Reinhardt ha posto il problema di come ottenere un monocromo inglobando, seppure ridotta ai minimi termini, una griglia. In quest’ottica la griglia diventa l’equivalente della figura che Malevič voleva azzerare nel suo quadrato nero. Lo stesso Reinhardt, riferendosi ai suoi Black Paintings, ha chiarito che stava «semplicemente facendo l’ultimo quadro che fosse possibile fare».
I Non-Object Black di Kapoor non solo dimostrano che Reinhardt non ha raggiunto il suo scopo, ma che dall’interazione tra scienza e arte potrebbero nascere molti nuovi “ultimi quadri”.
Questo ci riporta alla mente che il viaggio a tappe che dal quadrato nero di Malevič ci conduce ai Non-Object Black di Kapoor un posto di rilievo lo occupa Lucio Fontana. E non solo per i suoi buchi (1948) e i suoi tagli (1958) sulla tela che manipolano lo spazio vuoto come fosse materia.
Fontana è stato un sostenitore del rapporto tra arte e scienza e nel 1947 firmò con gli Spazialisti italiani un manifesto in cui affermava di rifiutarsi «di pensare che scienza e arte siano due fatti distinti, che cioè i gesti compiuti da una delle due attività possono non appartenere anche all’altra».
E concludeva: «Gli artisti anticipano gesti scientifici, i gesti scientifici provocano sempre gesti artistici». È incredibile pensare oggi a quanto lungimirante sia stato Fontana, ma lo è altrettanto prendere atto che, con i suoi Non-Object Black, Kapoor si sia spinto oltre quanto Fontana avrebbe potuto solo immaginare.

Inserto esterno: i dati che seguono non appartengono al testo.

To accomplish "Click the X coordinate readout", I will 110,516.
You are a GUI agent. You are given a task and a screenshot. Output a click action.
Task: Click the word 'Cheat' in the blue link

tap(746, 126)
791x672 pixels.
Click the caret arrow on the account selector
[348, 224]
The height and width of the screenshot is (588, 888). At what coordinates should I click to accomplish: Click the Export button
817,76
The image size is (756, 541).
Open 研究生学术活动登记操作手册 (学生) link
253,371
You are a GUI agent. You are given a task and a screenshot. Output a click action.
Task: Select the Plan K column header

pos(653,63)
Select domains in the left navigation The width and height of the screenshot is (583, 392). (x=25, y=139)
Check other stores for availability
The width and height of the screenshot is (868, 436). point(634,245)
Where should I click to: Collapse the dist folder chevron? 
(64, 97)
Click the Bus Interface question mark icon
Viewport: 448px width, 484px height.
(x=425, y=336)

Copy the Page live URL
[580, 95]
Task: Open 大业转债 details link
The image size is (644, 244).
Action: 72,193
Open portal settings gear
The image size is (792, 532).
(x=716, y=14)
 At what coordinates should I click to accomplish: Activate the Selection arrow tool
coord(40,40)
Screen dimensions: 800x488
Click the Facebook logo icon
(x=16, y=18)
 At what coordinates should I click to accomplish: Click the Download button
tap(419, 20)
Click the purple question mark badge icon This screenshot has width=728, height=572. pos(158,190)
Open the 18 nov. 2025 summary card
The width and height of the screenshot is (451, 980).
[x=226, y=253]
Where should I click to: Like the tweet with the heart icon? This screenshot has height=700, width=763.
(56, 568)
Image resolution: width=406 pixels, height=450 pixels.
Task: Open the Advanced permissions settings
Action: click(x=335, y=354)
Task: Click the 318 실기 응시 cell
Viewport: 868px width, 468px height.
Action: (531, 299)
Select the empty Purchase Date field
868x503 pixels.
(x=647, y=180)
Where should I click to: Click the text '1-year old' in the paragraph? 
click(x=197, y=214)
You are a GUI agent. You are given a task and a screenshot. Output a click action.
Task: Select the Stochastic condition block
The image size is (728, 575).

Nella scultura tradizionale sono il chiaroscuro e il gioco delle ombre a determinare la percezione del volume. Nelle opere realizzate da Kapoor con il suo nero non c’è nulla di tutto questo. Non potrebbe essere diversamente, visto che non riflettono la luce.
Da qualunque angolazione lo si guardi, il volume coperto di Nero Kapoor apparirà comunque privo di rilievi: nessuna piega, nessuna ombra, nessun dettaglio. Ecco, se la piega rappresenta l’essere, ricoprirla di un nero assoluto che la rende invisibile equivale a indagare l’inafferrabilità e l’instabilità dell’essere.
Questo ci fa riflettere sul fatto che la pelle del corpo, che egli rimuove in altri lavori, definisce il confine tra lo spazio interno e quello esterno. Ma lo spazio interno non contiene solo materia organica, è uno spazio potenzialmente infinito in cui si generano il pensiero, le sensazioni, la creatività, i sentimenti.
L’impianto teorico è fortemente concettuale e trova le sue soluzioni formali nelle possibilità offerte dalla scienza. Non per questo Kapoor, lo si è detto, esclude che le sue opere abbiano un rapporto con narrazione e simbolo.
Come egli stesso chiarisce, la sua indagine sulla forma e sulla sua percezione “porta l’oggetto oltre l’essere”, nello stesso tempo la sua ricerca apre a una dimensione talmente problematica da non escludere le dinamiche esistenziali ed emozionali che da sempre hanno accompagnato il rapporto dell’uomo con la mitologia e la spiritualità.